WORK TO BE COMPLETED - Omit every picture and output the rest of the records exactly as they are.

DATA PROVIDED -
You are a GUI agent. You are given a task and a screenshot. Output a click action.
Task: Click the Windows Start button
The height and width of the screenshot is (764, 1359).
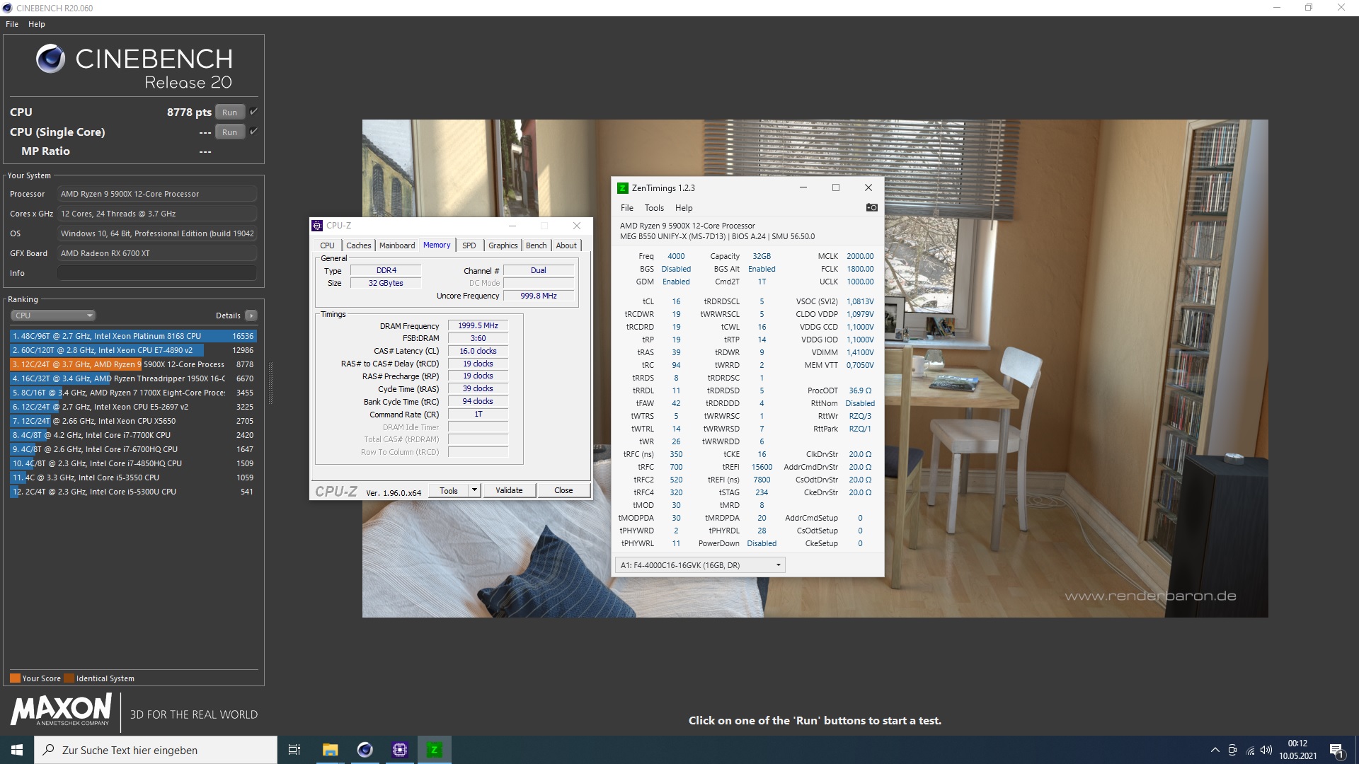pyautogui.click(x=17, y=750)
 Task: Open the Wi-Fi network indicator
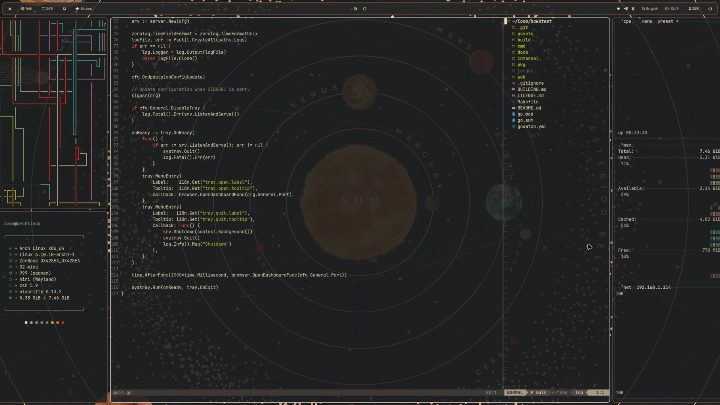pos(618,9)
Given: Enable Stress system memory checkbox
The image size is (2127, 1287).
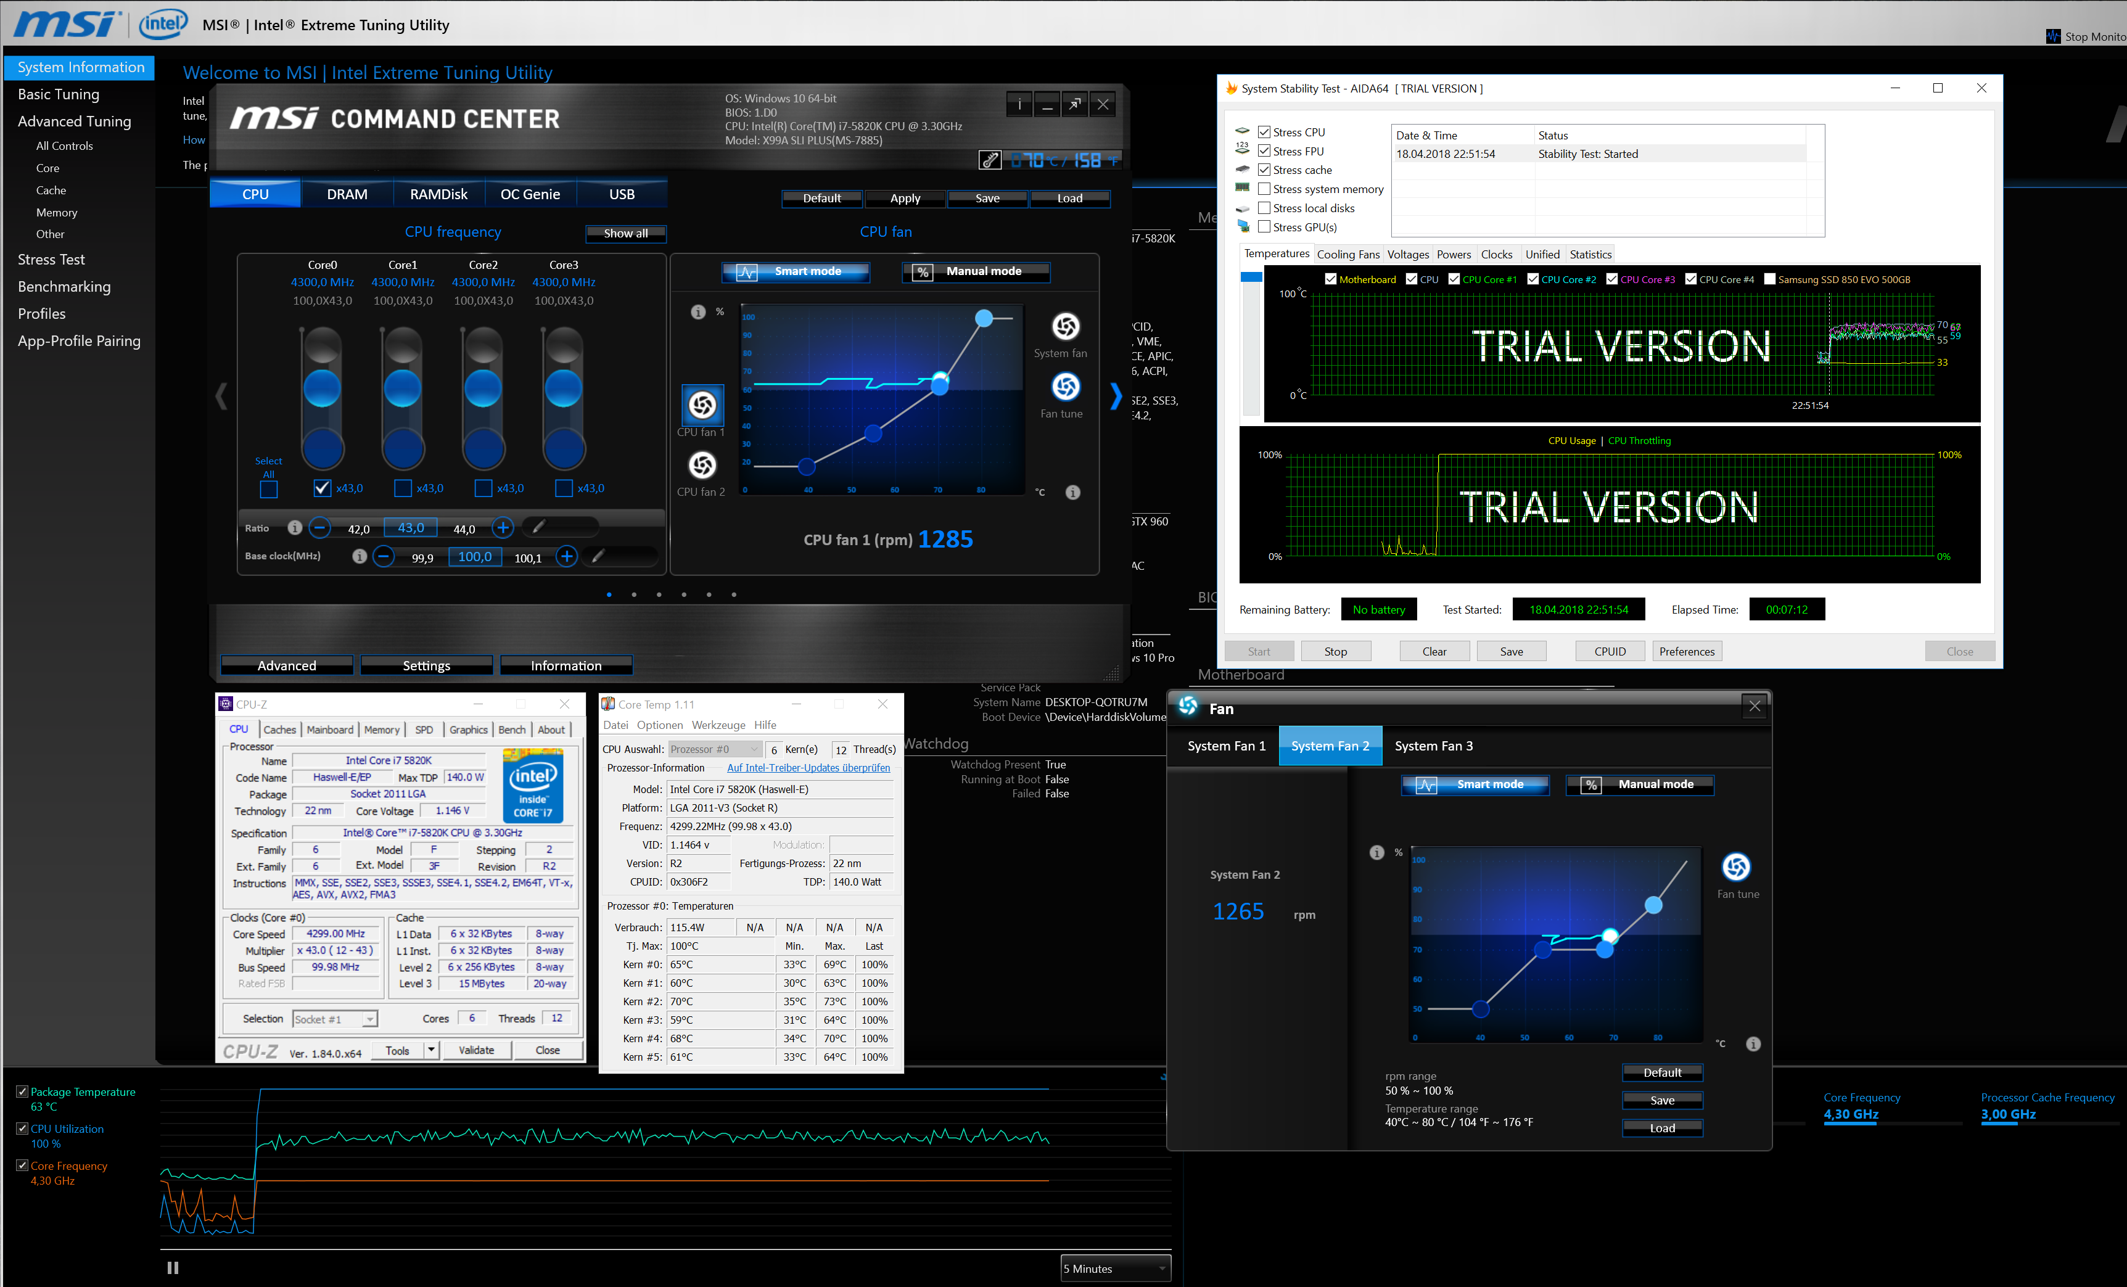Looking at the screenshot, I should 1264,189.
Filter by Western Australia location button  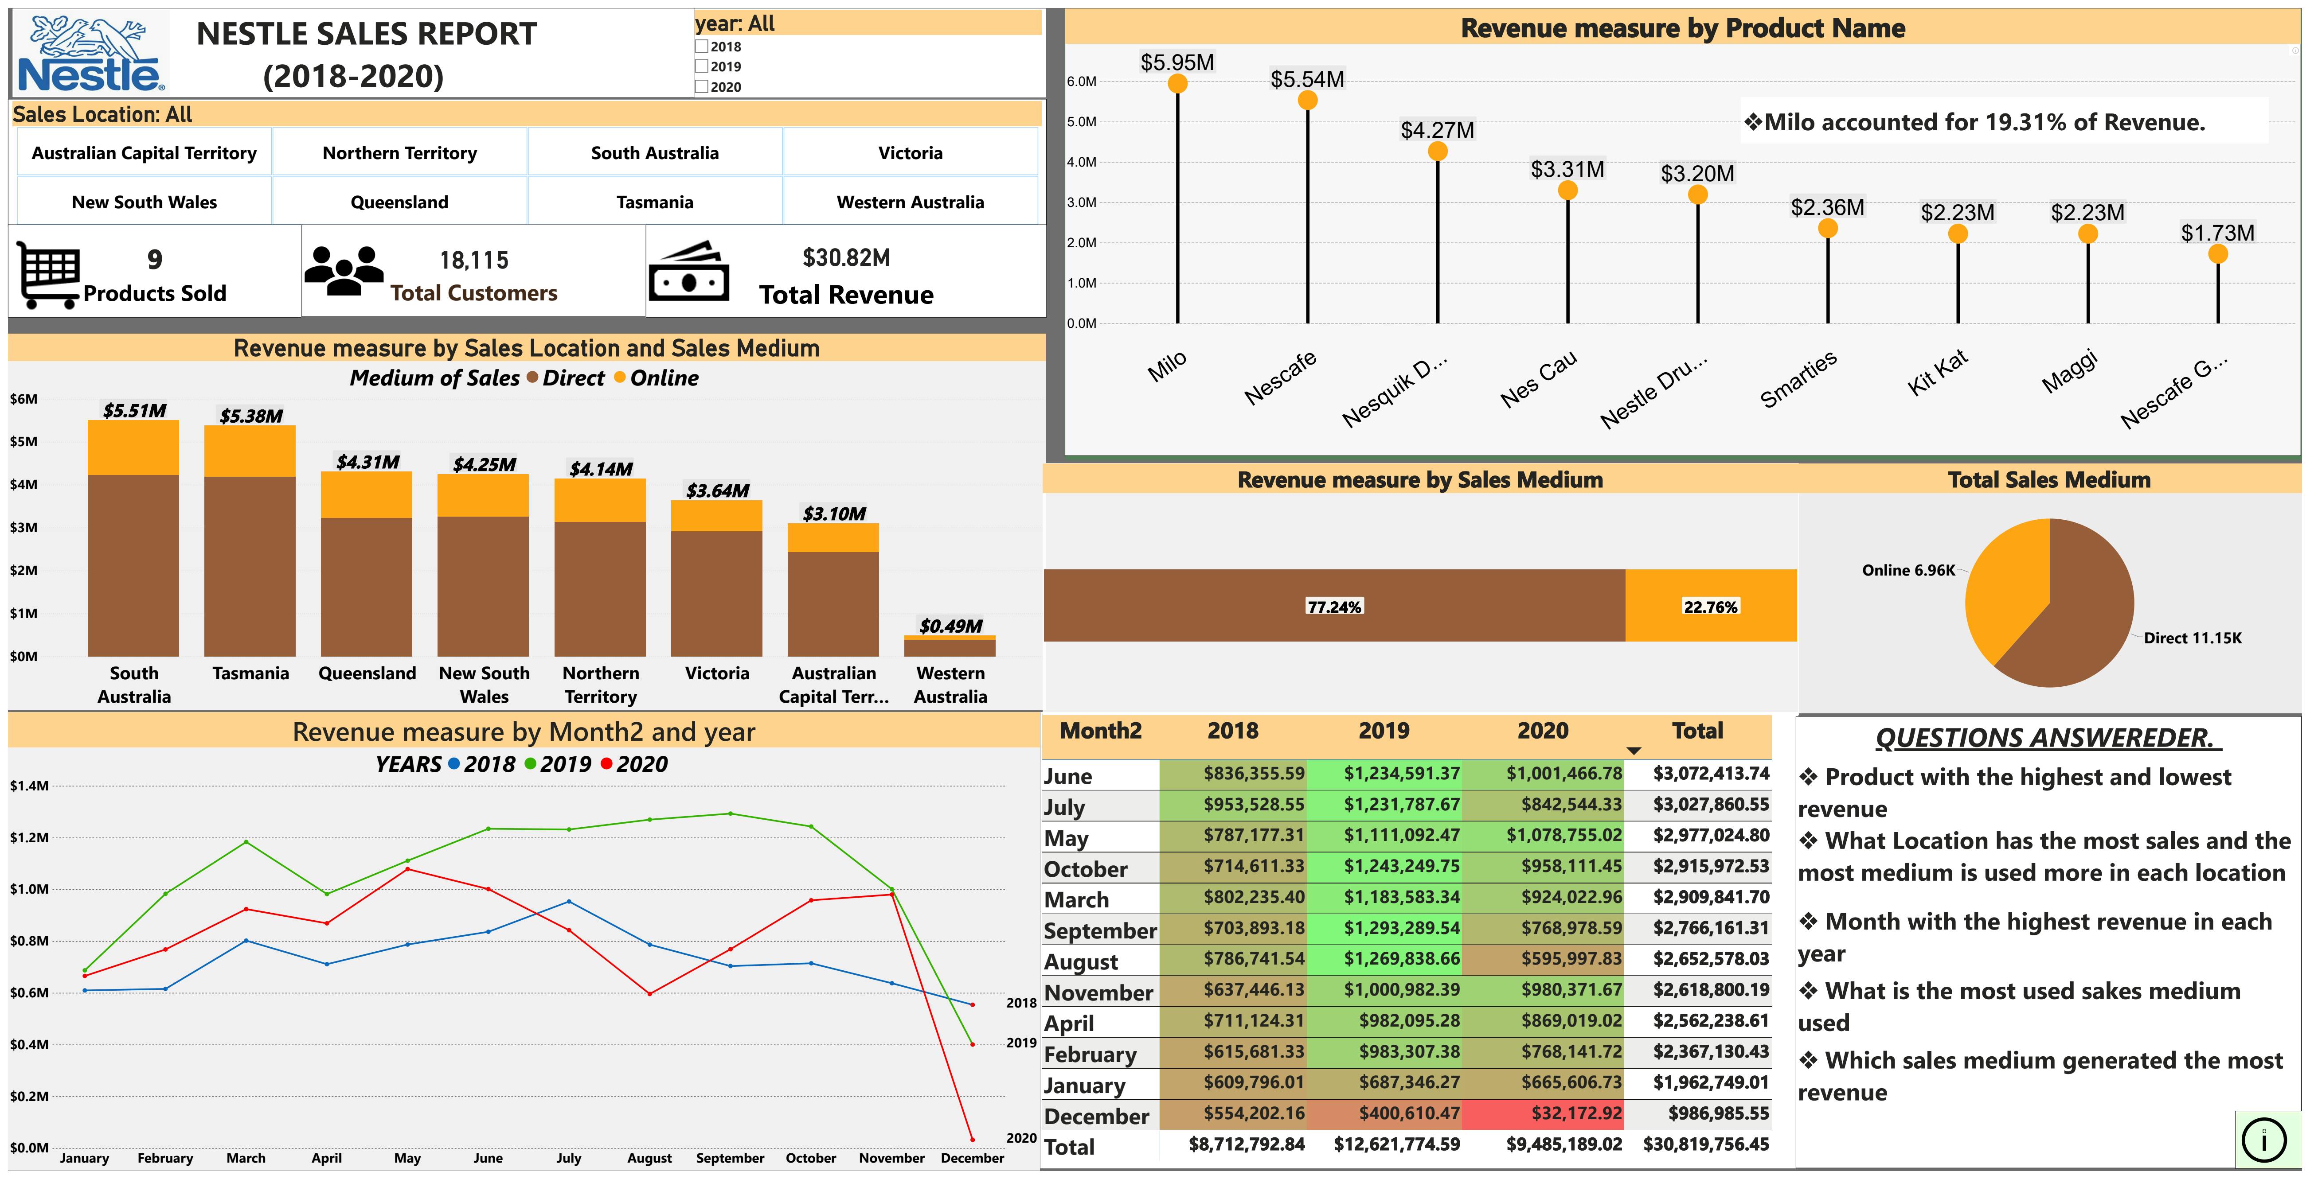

RESULT OF THIS TASK -
You are a GUI agent. You are given a task and a screenshot. Output a click action.
Task: Click the Windows Start button
The height and width of the screenshot is (764, 1359).
pyautogui.click(x=17, y=750)
 Task: Open the Wi-Fi network indicator
pos(618,9)
Given: Enable Stress system memory checkbox
The image size is (2127, 1287).
Looking at the screenshot, I should 1264,189.
Filter by Western Australia location button  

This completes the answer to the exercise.